Ação da OAB interrompe falsa promessa de indenização a beneficiários do Minha Casa Minha Vida

Ordem ingressou com ação e judiciário expediu cautelar impedindo a continuidade da captação ilícita de clientes

ROLIM DE MOURA – A medida cautelar expedida pelo juízo da 1ª Vara Cívil de Rolim de Moura, na quinta-feira (9), interrompeu a ação de um escritório de advocacia de Santa Catarina que buscava beneficiários do programa Minha Casa, Minha Vida para ingressar com possíveis ações judiciais pedindo indenização por supostos danos aos imóveis.

Segundo o presidente da Subseção de Rolim de Moura, Auri José, a Ordem recebeu informações de que os moradores estariam sendo convocados para reuniões supostamente esclarecedoras e já deveriam levar documentos pessoais e comprovante de residência, além do contrato com a Caixa Econômica Federal.

Diante da situação, a OAB Rolim de Moura pediu auxílio da Procuradoria Jurídica da Seccional para interromper a ação. “A situação era bem específica para o Minha Casa, Minha Vida.

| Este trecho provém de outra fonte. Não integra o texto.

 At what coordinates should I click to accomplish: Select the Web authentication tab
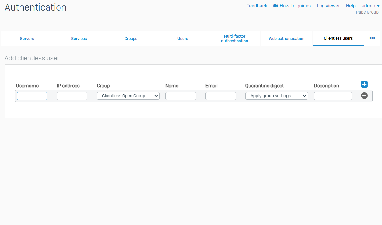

Em Rolim de Moura há um bairro que só tem casas do programa e foram construídas todas de uma única vez. Uma ou outra apresentaram problemas e eles buscavam cooptar essas pessoas para que buscassem indenizações por supostos danos”, disse.

Auri José relata ainda que acompanhou o caso, inclusive quando o oficial de justiça foi ao local na tarde de quinta-feira (9), para notificar os advogados.

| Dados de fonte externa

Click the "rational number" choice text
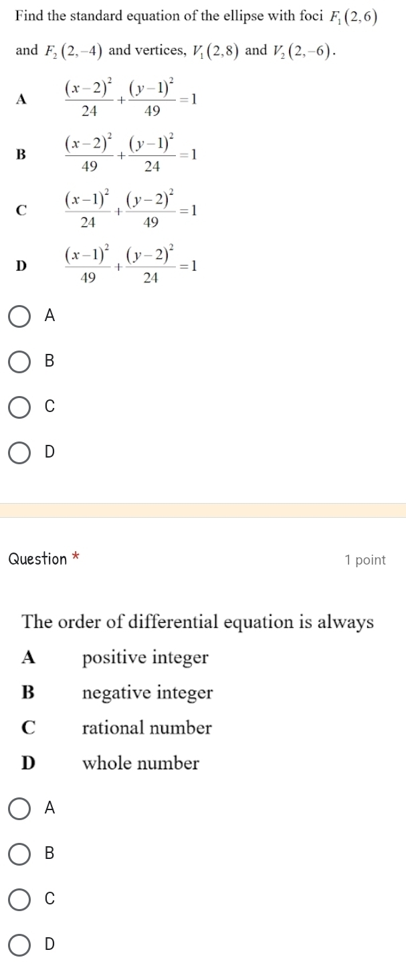This screenshot has width=406, height=972. coord(146,728)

O presidente da Comissão de Fiscalização do Exercício Profissional, Wilson Vedana, ressalta que qualquer pessoa pode buscar a reparação judicial referente a um dano que tenha sofrido. “Porém, a OAB não pode permitir que escritórios de advocacia, profissionais da advocacia façam essa captação. Ali, vê-se uma situação em que o cidadão é motivado a buscar uma reparação, em alguns casos, mesmo sem prejuízo, pois teria a falsa promessa de indenização”, afirma.

Entenda o caso
Ao ser acionada, a procuradoria jurídica da OAB Rondônia conseguiu interromper a captação ilícita de clientes que um escritório de advocacia do estado de Santa Catarina estava praticando na cidade de Rolim de Moura. A decisão cautelar é do juízo da 1ª Vara Cível de Rolim de Moura e proibiu a realização de uma reunião que estava prevista para ocorrer na tarde desta quinta-feira.

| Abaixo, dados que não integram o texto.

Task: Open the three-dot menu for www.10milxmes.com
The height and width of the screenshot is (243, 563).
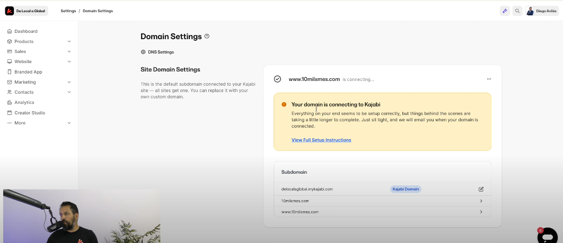Action: [x=489, y=79]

No convite feito aos moradores, o assunto era tratado como utilidade pública.
“A Associação Brasileira de Defesa dos Mutuários, juntamente com a Associação dos Jardim dos Lagos e Jatobá, convidam os proprietários das casas do programa minha casa minha vida para participarem de uma reunião para esclarecer e tirar dúvidas a respeito de possíveis indenizações das casas que apresentam problemas na estrutura. A reunião será dias 08 e 09 fevereiro a partir das 02 da tarde no barracão da Igreja São Vicente de Paula, na Rua T, Cidade Alta. OAB. Levar documentos pessoais, RG e CPF, Certidão de casamento, Comprovante de renda, Comprovante de residência, Contrato com a Caixa Econômica Federal ou ficha de matrícula. Estaremos tirando xerox no local.”